Niemand war so wie Johnny Lee.
    Robbie sah Johnny Lee ganz deutlich vor sich. Und sich selbst
auch, Mallie Callahan, fünfzehn Jahre alt, ein
Ausreißer, der in einer Straßenbahn in St. Louis
stand und die Finger unten durch sein Sakko in die Handtasche
einer sitzenden blonden Lady mit einer Nase wie ein Beil und
kleinen, gemeinen, reichen Augen gesteckt hatte.
     
    Das weite Sakko aus karierter Wolle reichte knapp über
Mallies Hüftknochen. Er hatte es vor einer halben Stunde mit
Geld gekauft, das Johnny Lee mysteriöserweise auf den Tisch
gelegt hatte, und hatte dabei das Gekicher des Ladenmädchens
– was gab’s denn da zu kichern? – und das
Knurren in seinem Magen ertragen. Er hatte einen Teil des
mysteriösen Geldes für Essen ausgeben wollen, aber
Johnny Lee hatte nur gelacht und gesagt, sie würden noch
genug zu essen bekommen, wenn sie erstmal im Zug
säßen, das Wichtige sei, zuerst den Job zu erledigen.
Also hatte Mallie das karierte Sakko angezogen, war in die
vollbesetzte Straßenbahn eingestiegen und hatte sich bis zu
seinem Stehplatz neben der kleinäugigen Blonden in dem teuer
aussehenden grünen Taftkleid und dem kurzen schwarzen Cape
durchgedrängelt.
    Als es in der Straßenbahn noch voller wurde, rückte
Mallie näher an die Frau heran. Er streckte die linke Hand
nach oben und hielt sich an der Lederschlaufe fest, die von der
Decke herabhing. Die rechte Hand steckte er in die Tasche seines
Jacketts.
    Die Blonde schaute argwöhnisch zu ihm hoch. Mallie zog
sein Taschentuch – weißes Linnen, genauso neu wie das
Sakko – aus der Tasche und putzte sich lautstark die Nase.

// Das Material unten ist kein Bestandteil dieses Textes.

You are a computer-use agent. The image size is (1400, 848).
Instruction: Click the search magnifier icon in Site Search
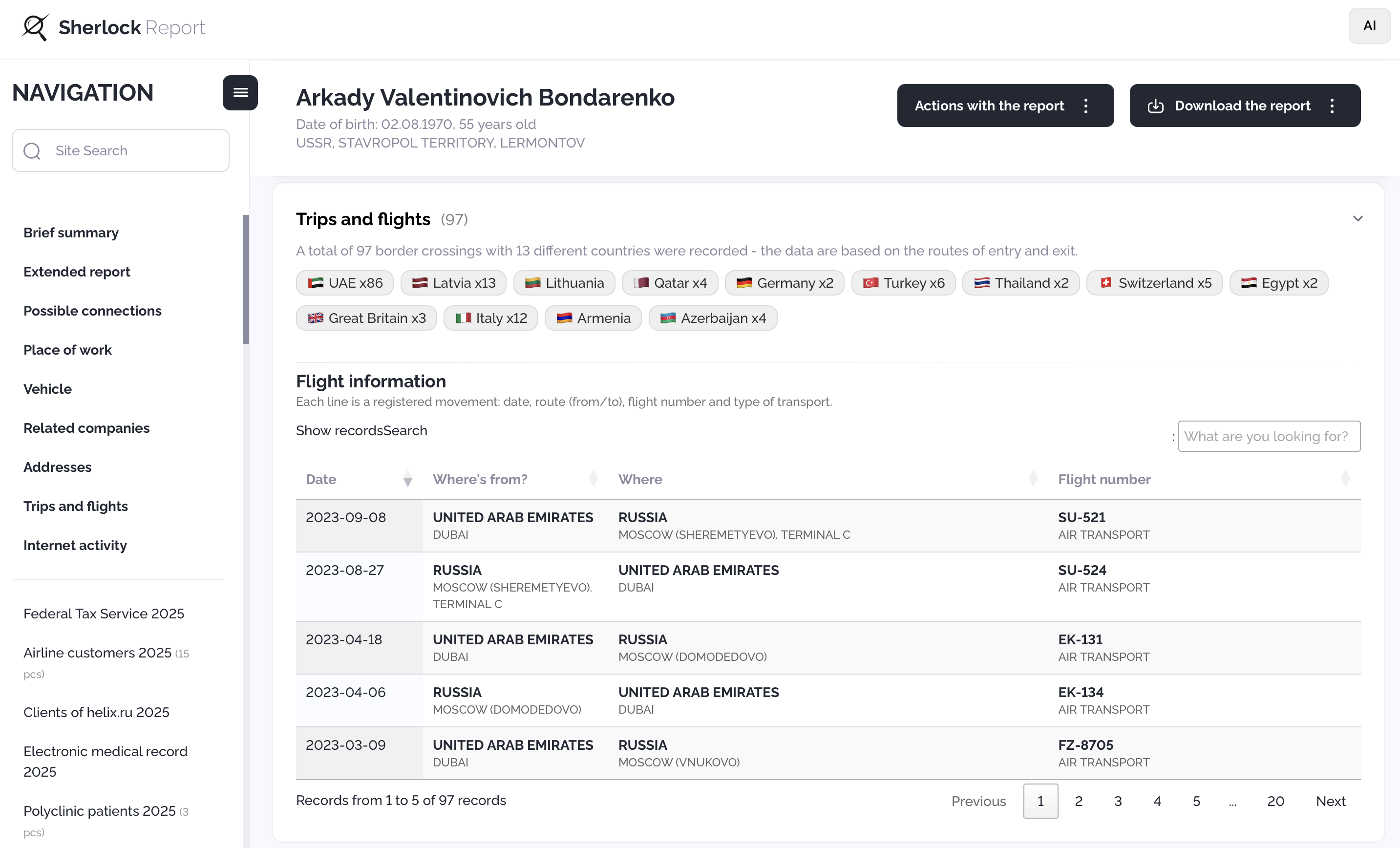coord(32,150)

Sie schürzte die Lippen und schaute abrupt weg. Mallie
schneuzte sich noch ein paarmal, dachte an den Radau, den ihre
spitze Nase machen mußte, wenn sie sich schneuzte, und gab
sich alle Mühe, nicht zu lachen.
    Als die Straßenbahn sich dem Fluß näherte,
stiegen noch mehr Leute zu. Mallie wurde von allen Seiten
geschubst, bis er mit dem Kinn direkt über dem straff
verknoteten Haar und dem winzigen schwarzen Basthut der Frau
stand. Der Rand seines Sakkos hing über das kurze Cape der
Blonden.
    Mallie steckte sein Taschentuch wieder in die rechte Tasche.
Seine Hand fand den Schlitz, den Johnny Lee in das Futter hinter
der Tasche geschnitten hatte. Seine Finger glitten zwischen das
Futter und die karierte Wolle. Bei einem so billigen Sakko waren
beide unten nicht zusammengenäht. Behutsam schob Mallie zwei
Fingerspitzen unten aus dem Jackett heraus und begann den unteren
Rand des kurzen schwarzen Capes der Blonden hochzuziehen.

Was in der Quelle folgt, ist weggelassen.